▶ _AIM OF THE TASK_: Can you extract every line of the data below and repeat each one unchanged, in its original order?

▶ _SUPPLIED ENTRIES_:
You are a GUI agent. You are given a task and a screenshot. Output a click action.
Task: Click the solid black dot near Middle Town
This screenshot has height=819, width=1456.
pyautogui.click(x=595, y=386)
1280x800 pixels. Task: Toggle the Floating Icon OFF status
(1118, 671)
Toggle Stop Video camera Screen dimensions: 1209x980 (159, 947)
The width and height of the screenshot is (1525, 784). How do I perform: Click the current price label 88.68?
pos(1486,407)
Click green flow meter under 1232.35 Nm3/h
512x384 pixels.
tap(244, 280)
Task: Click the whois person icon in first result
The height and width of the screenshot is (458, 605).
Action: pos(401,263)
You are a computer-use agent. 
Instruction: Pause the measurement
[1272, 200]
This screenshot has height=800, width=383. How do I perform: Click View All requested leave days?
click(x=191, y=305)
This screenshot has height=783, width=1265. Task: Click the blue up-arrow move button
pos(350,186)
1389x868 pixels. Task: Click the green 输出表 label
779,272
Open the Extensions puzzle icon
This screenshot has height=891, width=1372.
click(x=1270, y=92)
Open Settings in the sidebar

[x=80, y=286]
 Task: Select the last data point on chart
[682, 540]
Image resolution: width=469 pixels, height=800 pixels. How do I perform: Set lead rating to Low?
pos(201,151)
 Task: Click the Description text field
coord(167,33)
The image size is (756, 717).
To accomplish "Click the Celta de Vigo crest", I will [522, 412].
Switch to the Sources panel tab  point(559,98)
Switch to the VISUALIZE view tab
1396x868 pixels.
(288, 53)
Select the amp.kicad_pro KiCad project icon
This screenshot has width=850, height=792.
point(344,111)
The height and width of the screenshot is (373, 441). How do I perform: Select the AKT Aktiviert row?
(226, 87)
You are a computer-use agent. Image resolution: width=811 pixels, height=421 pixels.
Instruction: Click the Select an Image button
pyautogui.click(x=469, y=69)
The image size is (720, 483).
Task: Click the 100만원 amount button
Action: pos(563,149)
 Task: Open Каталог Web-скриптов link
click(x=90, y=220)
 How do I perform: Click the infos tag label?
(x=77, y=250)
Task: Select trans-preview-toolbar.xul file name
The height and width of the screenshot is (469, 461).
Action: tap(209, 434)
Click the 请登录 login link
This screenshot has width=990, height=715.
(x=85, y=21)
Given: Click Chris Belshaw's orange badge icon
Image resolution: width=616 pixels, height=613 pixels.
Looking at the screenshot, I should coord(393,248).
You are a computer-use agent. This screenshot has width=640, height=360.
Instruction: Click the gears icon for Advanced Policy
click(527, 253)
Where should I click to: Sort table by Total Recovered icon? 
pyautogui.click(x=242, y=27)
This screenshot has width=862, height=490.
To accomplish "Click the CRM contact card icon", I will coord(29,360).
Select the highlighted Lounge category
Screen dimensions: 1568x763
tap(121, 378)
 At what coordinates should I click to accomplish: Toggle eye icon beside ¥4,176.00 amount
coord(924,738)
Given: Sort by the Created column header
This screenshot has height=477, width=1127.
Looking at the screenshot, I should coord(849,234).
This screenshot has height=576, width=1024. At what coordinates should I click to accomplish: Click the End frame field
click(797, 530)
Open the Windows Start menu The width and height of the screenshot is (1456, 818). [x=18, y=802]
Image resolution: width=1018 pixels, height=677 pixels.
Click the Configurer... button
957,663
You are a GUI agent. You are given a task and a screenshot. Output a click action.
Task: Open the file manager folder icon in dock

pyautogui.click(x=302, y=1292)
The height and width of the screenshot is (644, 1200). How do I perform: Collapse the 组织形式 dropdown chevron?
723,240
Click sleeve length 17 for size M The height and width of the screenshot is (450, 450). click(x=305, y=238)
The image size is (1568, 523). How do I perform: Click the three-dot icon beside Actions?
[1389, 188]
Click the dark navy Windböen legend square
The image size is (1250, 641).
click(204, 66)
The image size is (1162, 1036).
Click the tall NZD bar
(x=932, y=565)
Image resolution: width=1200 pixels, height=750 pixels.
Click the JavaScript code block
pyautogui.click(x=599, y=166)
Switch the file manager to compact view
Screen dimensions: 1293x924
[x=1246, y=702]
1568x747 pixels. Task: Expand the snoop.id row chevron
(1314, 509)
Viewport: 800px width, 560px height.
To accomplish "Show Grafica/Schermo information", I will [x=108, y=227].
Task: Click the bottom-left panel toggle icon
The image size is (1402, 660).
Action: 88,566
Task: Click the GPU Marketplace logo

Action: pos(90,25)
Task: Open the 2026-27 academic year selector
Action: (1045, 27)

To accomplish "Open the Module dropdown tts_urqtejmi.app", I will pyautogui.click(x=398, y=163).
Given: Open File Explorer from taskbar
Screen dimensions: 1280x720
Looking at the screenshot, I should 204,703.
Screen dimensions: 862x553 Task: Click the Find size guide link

▶ _ANSWER TO THE PROBLEM_:
You are a GUI agent. You are given a task and a screenshot. Output a click action.
Task: Click the solid black dot near Middle Town
This screenshot has height=819, width=1456.
pyautogui.click(x=595, y=386)
1280x800 pixels. Task: Toggle the Floating Icon OFF status
(1118, 671)
Toggle Stop Video camera Screen dimensions: 1209x980 (159, 947)
The width and height of the screenshot is (1525, 784). How do I perform: Click the current price label 88.68?
pos(1486,407)
Click green flow meter under 1232.35 Nm3/h
512x384 pixels.
tap(244, 280)
Task: Click the whois person icon in first result
The height and width of the screenshot is (458, 605).
Action: pos(401,263)
You are a computer-use agent. 
Instruction: Pause the measurement
[1272, 200]
This screenshot has height=800, width=383. How do I perform: Click View All requested leave days?
click(x=191, y=305)
This screenshot has height=783, width=1265. Task: Click the blue up-arrow move button
pos(350,186)
1389x868 pixels. Task: Click the green 输出表 label
779,272
Open the Extensions puzzle icon
This screenshot has height=891, width=1372.
click(x=1270, y=92)
Open Settings in the sidebar

[x=80, y=286]
 Task: Select the last data point on chart
[682, 540]
Image resolution: width=469 pixels, height=800 pixels. How do I perform: Set lead rating to Low?
pos(201,151)
 Task: Click the Description text field
coord(167,33)
The image size is (756, 717).
To accomplish "Click the Celta de Vigo crest", I will [522, 412].
Switch to the Sources panel tab  point(559,98)
Switch to the VISUALIZE view tab
1396x868 pixels.
(288, 53)
Select the amp.kicad_pro KiCad project icon
This screenshot has width=850, height=792.
point(344,111)
The height and width of the screenshot is (373, 441). How do I perform: Select the AKT Aktiviert row?
(226, 87)
You are a computer-use agent. Image resolution: width=811 pixels, height=421 pixels.
Instruction: Click the Select an Image button
pyautogui.click(x=469, y=69)
The image size is (720, 483).
Task: Click the 100만원 amount button
Action: pos(563,149)
 Task: Open Каталог Web-скриптов link
click(x=90, y=220)
 How do I perform: Click the infos tag label?
(x=77, y=250)
Task: Select trans-preview-toolbar.xul file name
The height and width of the screenshot is (469, 461).
Action: tap(209, 434)
Click the 请登录 login link
This screenshot has width=990, height=715.
(x=85, y=21)
Given: Click Chris Belshaw's orange badge icon
Image resolution: width=616 pixels, height=613 pixels.
Looking at the screenshot, I should coord(393,248).
You are a computer-use agent. This screenshot has width=640, height=360.
Instruction: Click the gears icon for Advanced Policy
click(527, 253)
Where should I click to: Sort table by Total Recovered icon? 
pyautogui.click(x=242, y=27)
This screenshot has width=862, height=490.
To accomplish "Click the CRM contact card icon", I will coord(29,360).
Select the highlighted Lounge category
Screen dimensions: 1568x763
tap(121, 378)
 At what coordinates should I click to accomplish: Toggle eye icon beside ¥4,176.00 amount
coord(924,738)
Given: Sort by the Created column header
This screenshot has height=477, width=1127.
Looking at the screenshot, I should coord(849,234).
This screenshot has height=576, width=1024. At what coordinates should I click to accomplish: Click the End frame field
click(797, 530)
Open the Windows Start menu The width and height of the screenshot is (1456, 818). [x=18, y=802]
Image resolution: width=1018 pixels, height=677 pixels.
Click the Configurer... button
957,663
You are a GUI agent. You are given a task and a screenshot. Output a click action.
Task: Open the file manager folder icon in dock

pyautogui.click(x=302, y=1292)
The height and width of the screenshot is (644, 1200). How do I perform: Collapse the 组织形式 dropdown chevron?
723,240
Click sleeve length 17 for size M The height and width of the screenshot is (450, 450). click(x=305, y=238)
The image size is (1568, 523). How do I perform: Click the three-dot icon beside Actions?
[1389, 188]
Click the dark navy Windböen legend square
The image size is (1250, 641).
click(204, 66)
The image size is (1162, 1036).
Click the tall NZD bar
(x=932, y=565)
Image resolution: width=1200 pixels, height=750 pixels.
Click the JavaScript code block
pyautogui.click(x=599, y=166)
Switch the file manager to compact view
Screen dimensions: 1293x924
[x=1246, y=702]
1568x747 pixels. Task: Expand the snoop.id row chevron
(1314, 509)
Viewport: 800px width, 560px height.
To accomplish "Show Grafica/Schermo information", I will [x=108, y=227].
Task: Click the bottom-left panel toggle icon
The image size is (1402, 660).
Action: 88,566
Task: Click the GPU Marketplace logo

Action: pos(90,25)
Task: Open the 2026-27 academic year selector
Action: (1045, 27)

To accomplish "Open the Module dropdown tts_urqtejmi.app", I will pyautogui.click(x=398, y=163).
Given: Open File Explorer from taskbar
Screen dimensions: 1280x720
Looking at the screenshot, I should 204,703.
Screen dimensions: 862x553 Task: Click the Find size guide link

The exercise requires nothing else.